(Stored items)
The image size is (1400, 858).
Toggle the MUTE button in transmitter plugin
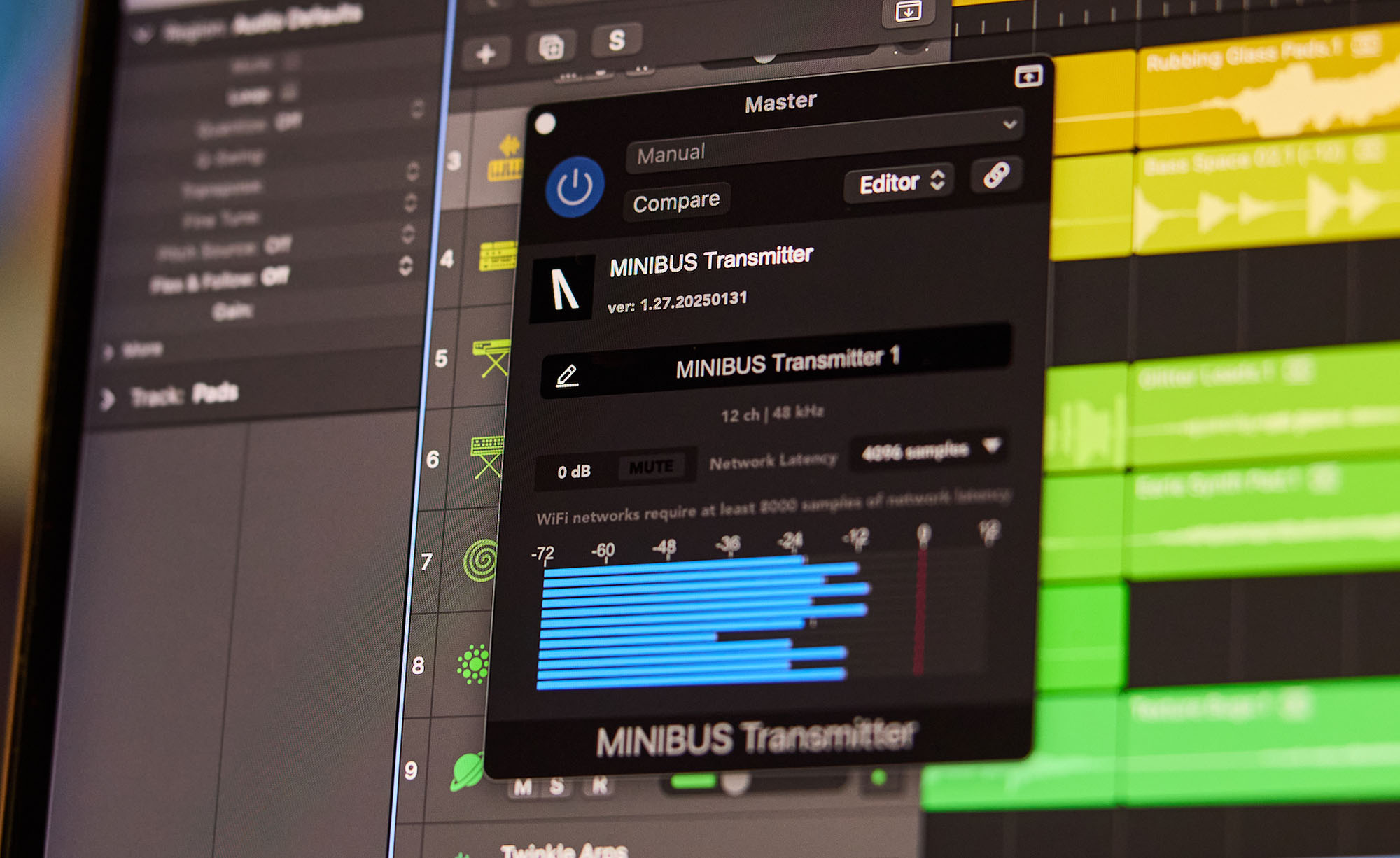tap(651, 467)
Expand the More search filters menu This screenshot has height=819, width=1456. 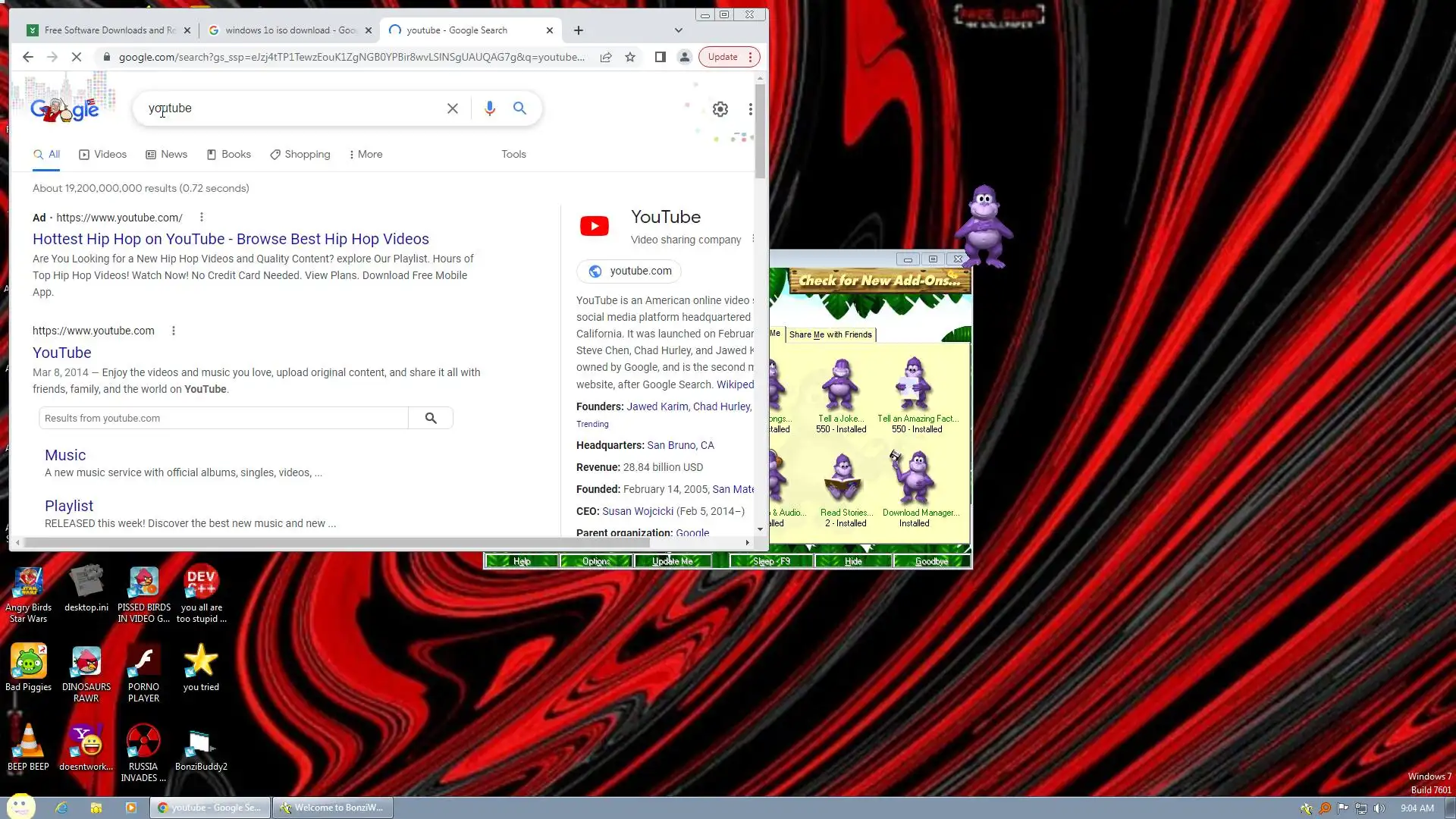(x=366, y=154)
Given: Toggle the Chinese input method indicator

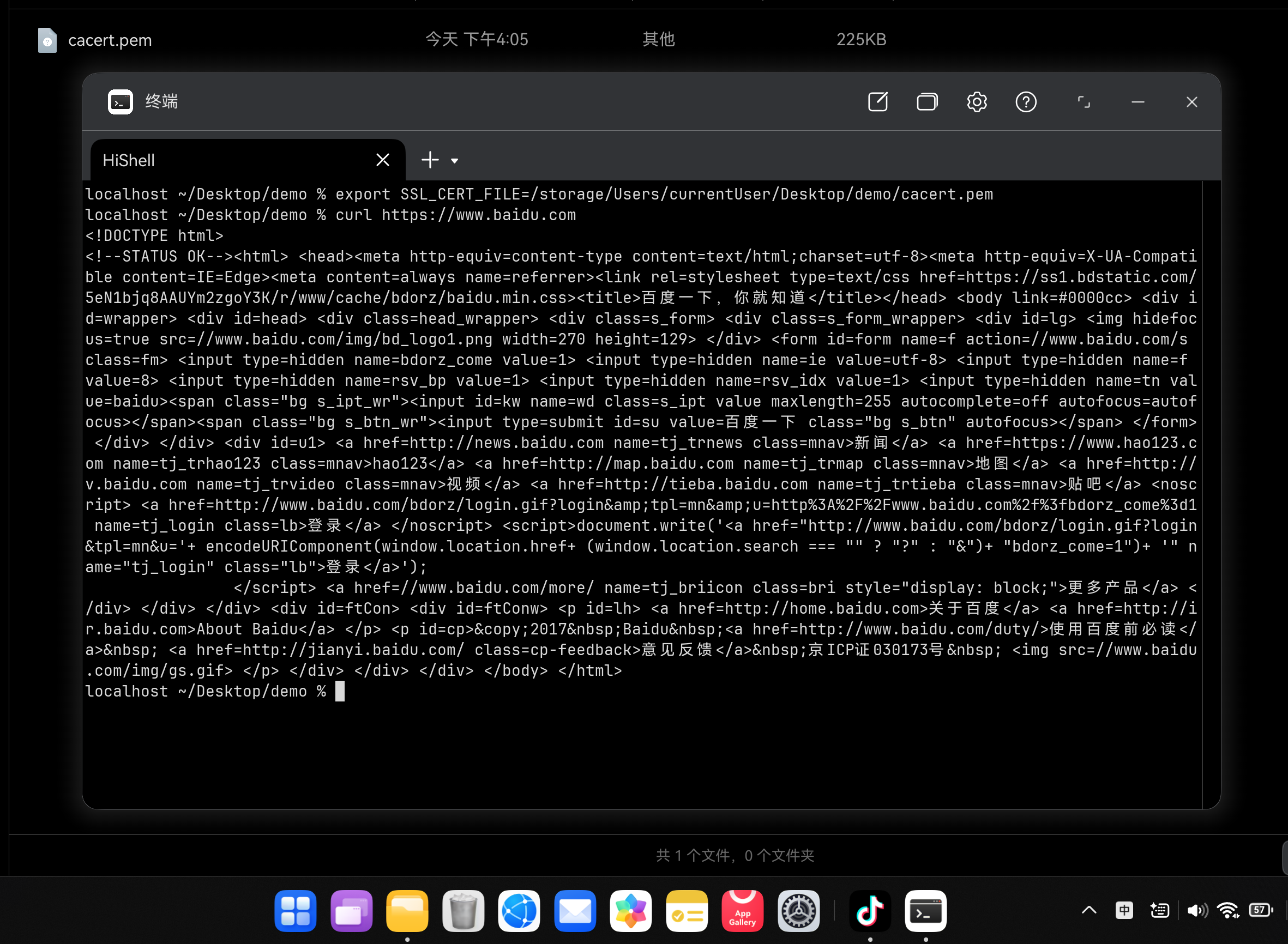Looking at the screenshot, I should point(1124,910).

Exercise instructions:
Please retype, exactly and with the pictures left out, the lines from the line containing "Given: Toggle the" through the last line of the records above.

Exercise result:
Given: Toggle the Chinese input method indicator

Looking at the screenshot, I should point(1124,910).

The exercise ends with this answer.